Lettre de Georges Arbuz au directeur du quotidien Le Monde après lecture de l’article de Philippe Jacqué : Korian, gestionnaire français d’EHPAD, met un pied en Espagne, publié dans Le Monde Economie du 11 janvier 2019 (Cf. le blog l’âge, la vie du 31 janvier 2019).
Paris le 15 janvier 2019
Monsieur le directeur,
Profondément troublé par le contenu et le style de l’article cité en référence, je vous adresse cette lettre pour vous exposer les raisons de mon malaise qui provient de la présentation qui y est faite des maisons de retraite et de leur avenir, en décalage avec la mission et les multiples questions que posent l’histoire récente de ces établissements.

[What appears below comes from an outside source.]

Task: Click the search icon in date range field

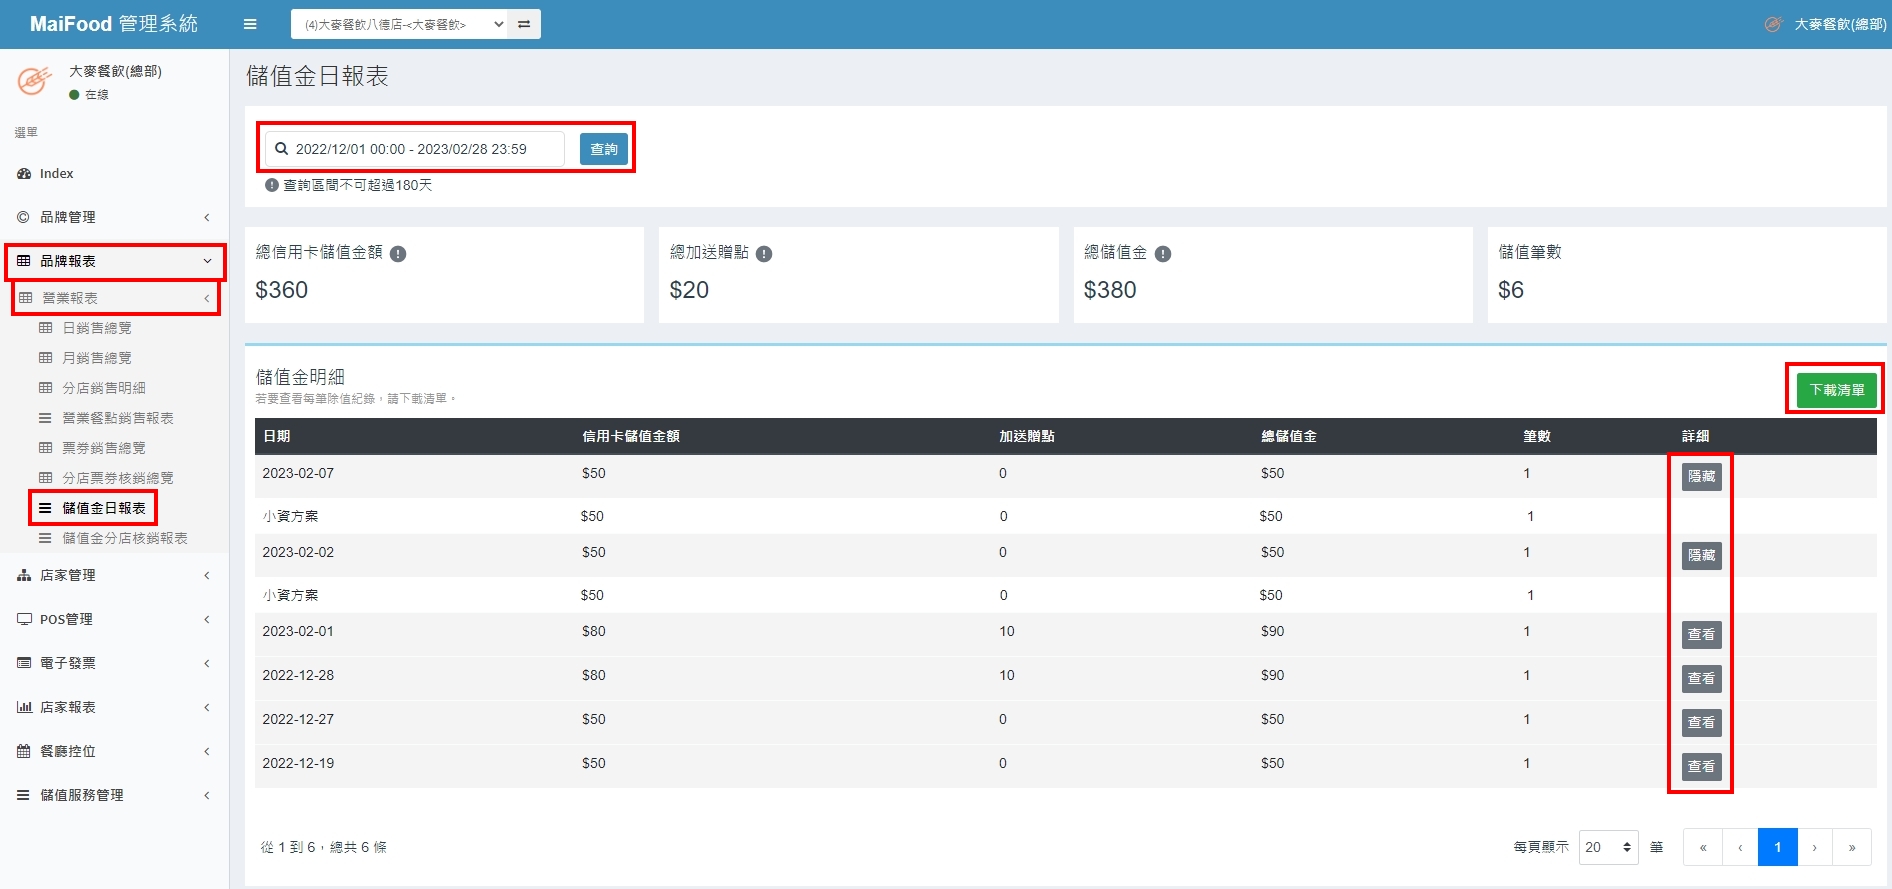Action: [282, 149]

D’une première lecture de ce texte le lecteur garde une impression de dynamisme et de légèreté, le sentiment que le domaine de l’hébergement des personnes âgées dépendantes (EHPAD) échappe à la morosité de nombre d’autres secteurs de l’économie :
« L’année commence sur les chapeaux de roues pour Korian, le champion privé des établissements d’hébergement pour personnes âgées dépendantes », ce que confirme la croissance annuelle, de 70 à 80 millions de son chiffre d’affaires (3,2 milliards d’euros en 2017). L’acquisition d’un groupe de maisons de retraites en Andalousie, nouvelle étape dans l’expansion du groupe, a été une occasion pour sa directrice, Sophie Boissard, de présenter la politique de développement conduite par Korian. Depuis plusieurs années le groupe Korian, qui gère près de 80 000 lits en Europe (France, Allemagne, Belgique, Italie), multiplie les investissements afin de consolider son réseau. Il le fait en procédant par achats successifs de groupes de résidences de taille relativement modeste, comme il vient de le faire en Andalousie, en prenant le contrôle de Senior une PME qui gère 1 300 lits, en développant une activité de proximité par un maillage au plus près du territoire. Compte tenu de la faiblesse des taux d’intérêt, il est aujourd’hui préférable de détenir des résidences plutôt que de les louer.
La directrice du groupe a une vision positive de l’avenir. Même si le financement du Grand Age n’a pas encore été décidé, et qu’on y observe des crises sociales qui perdurent, Madame Boissard pense que l’activité des EHPAD ne peut que s’étoffer. « Sur le continent où l’on vit de plus en plus vieux, le secteur de l’accompagnement et de l’hébergement des seniors est en pleine expansion. En Espagne par exemple, quatrième marché européen de la dépendance, la croissance de ce marché est de 2 à 3% par an. Observant que pour affronter le Grand Age, il n’existe plus un seul modèle, comme autrefois les maisons de retraite, Sophie Boissard estime qu’à l’avenir il sera nécessaire de diversifier l’offre selon les besoins et les demandes des familles. »
Cette manière optimiste, abstraite et détachée de présenter la situation et l’avenir des maisons de retraite, sans que soient évoquées la spécificité et la complexité de leur mission, ni les questions que se posent aussi bien les résidents et leurs proches que les professionnels qui en prennent soin, est profondément choquante car purement managériale.
Rappelons à ce propos que chaque société, au travers de ses croyances, de ses mythes et de ses rituels, des connaissances auxquelles elle a accès, a une manière qui lui est propre de prendre en compte la finitude humaine, d’organiser les liens et les solidarités entre les générations, d’accompagner les dernières années de vie de ses membres. Il y a encore peu de temps cet accompagnement se faisait à domicile et lorsque l’état de santé du sujet âgé s’aggravait, venait le moment où le profane, l’utile et le matériel, cédaient la place au symbolique et au sacré. Tout ceci a largement disparu depuis plusieurs décennies, et face aux questions révélées par la crise des EHPAD, une vaste consultation a été menée sur les conditions de séjour offertes aux résidents et au delà sur la manière dont la société contemporaine assume et donne du sens à ce temps particulier de l’existence. A une époque où l’économie et la finance cherchent à contrôler et à rentabiliser tous les domaines d’activité, il est important de veiller à ce que les questions relatives à l’avancée en âge, aux liens et aux solidarités entre les générations et à l’hébergement des aînés échappent à leur emprise, gardent leur spécificité.